BAGHDAD, Iraq (AP) – About 200 Shiites, many of them women in full-length black abayas, rallied outside the Green Zone to demand that U.S. and Iraqi forces do more to stop attacks on Iraqis.
Some protesters waved large banners Monday with slogans demanding better care for families displaced by sectarian violence. One weeping woman held up the ID card of her husband, saying he was killed in a drive-by shooting.
Two Iraqi men, a soldier and a civilian, emerged from the fortified Green Zone, home of the U.S. Embassy and the Iraqi government, to meet with the protesters and take notes about their demands.
Such demonstrations are rare in Baghdad because of fears large groups might attract suicide bombers.
In the latest violence, four people were killed Monday when a bomb exploded in a market in Madain, a mostly Shiite town 14 miles (22 kilometers) southeast of Baghdad, police said. Two people were wounded.
At least 15 bullet-riddled bodies were found in the capital, the Interior Ministry said. The victims were men aged 20-40 years; all were handcuffed and blindfolded, the ministry said.
In addition, two people were killed Monday in drive-by shootings in Diyala province northeast of Baghdad, police said. They included a former general in Saddam Hussein’s army.
U.S. officials hope the new Iraqi government, expected to be finalized this month, will be able to calm sectarian tensions and lure many Sunni Arabs away from the insurgency so U.S. and other international troops can begin heading home.
President Jalal Talabani was quoted by his office as saying Sunday that he had met with representatives of seven armed groups and was optimistic they would agree to lay down their arms. However, an official in Talabani’s office said Monday the president did not meet with the groups and that his security adviser, Lt. Gen. Wafiq al-Sammaraie, made the contacts.
Another Kurdish politician, Mahmoud Othman, also said Talabani had not met with any insurgent representatives but that al-Sammaraie was in contact with undisclosed groups not linked to Saddam Hussein loyalists or al-Qaeda in Iraq.
In Washington, President George W. Bush said he was convinced Iraq’s leadership is “more determined that ever to succeed” with formation of a new permanent government. “We believe we’ve got partners to help the Iraqi people realize their dreams,” Bush said after meeting with Secretary of State Condoleezza Rice and Defense Secretary Donald H. Rumsfeld, who visited Baghdad last week. “They need to know that we stand with them.”
Also Monday, the senior Democrat on the Senate Foreign Relations Committee proposed that Iraq be divided into three separate regions, Kurdish, Shiite and Sunni, with a central government in Baghdad.

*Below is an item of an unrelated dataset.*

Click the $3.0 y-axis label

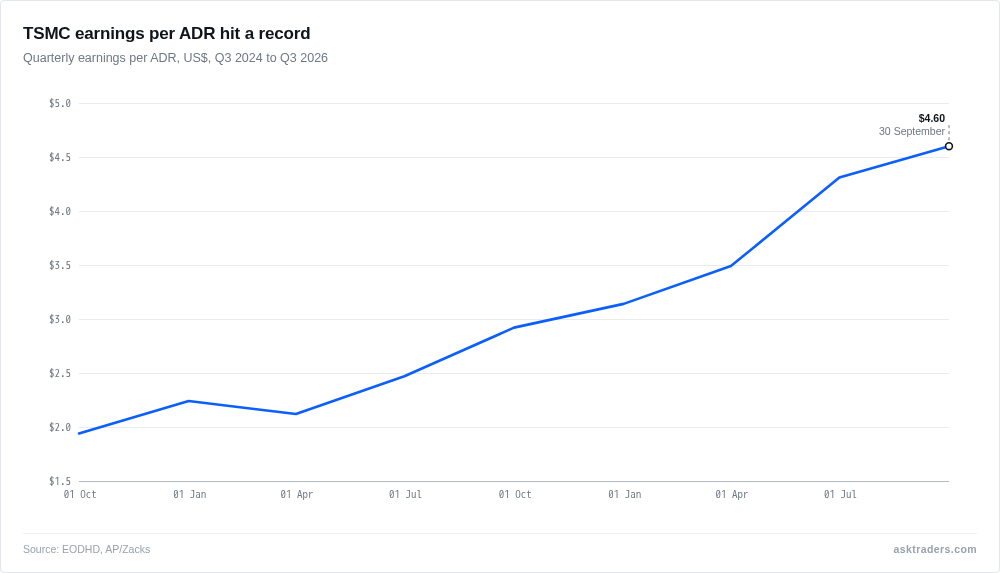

In a column in The New York Times, Democratic Sen. Joseph Biden of Delaware wrote that the idea “is to maintain a united Iraq by decentralizing it, giving each ethno-religious group … room to run its own affairs, while leaving the central government in charge of common interests.”
The new constitution allows for self-governing regions. But that was one of the reasons the Sunnis opposed the constitution and demanded and won an agreement that it be reviewed.
In northern Iraq, Iranian forces shelled a border area used by Iranian Kurdish rebels, forcing some families to flee but causing no casualties. Mustafa Qader, a member of the political bureau of the Patriotic Union of Kurdistan arty, said the shelling began at about 9 a.m. Sunday and continued until 5:30 a.m. Monday.
Rebels seeking self-rule in Kurdish areas of Iran operate from Iraqi territory and recently have mounted attacks on Iranian army and Revolutionary Guard posts.
Iran says the rebels, known as Pejak, are linked to the outlawed Kurdistan Workers’ Party that has waged a 22-year insurgency against Turkey for self-rule in that country’s mainly Kurdish southeast.
On Sunday, Iranian artillery fired more than 180 shells into the same area but caused no casualties, the Iraqi Defense Ministry said.
On Monday, the director general of Japan’s Defense Agency, Fukushiro Nukaga, told the U.S. that Japan would withdraw its 600 non-combat troops deployed in southern Iraq at the same time that British and Australian troops are pulled out, the Kyodo News agency reported Tuesday. The Japanese government has said in the past that it would consult with Britain and Australia before making any decisions to withdraw troops from Iraq and would take into consideration the political and security situation there.
A Defense Ministry spokeswoman told The Associated Press that the policy had not changed. She spoke on condition of anonymity according to department policy. Australia, which has a total 1,320 troops in and around Iraq, has said it will keep forces in the country until they are no longer needed. Britain, which has the second largest foreign force in Iraq after the United States, announced in March cuts of about 10 percent in its force of 8,000.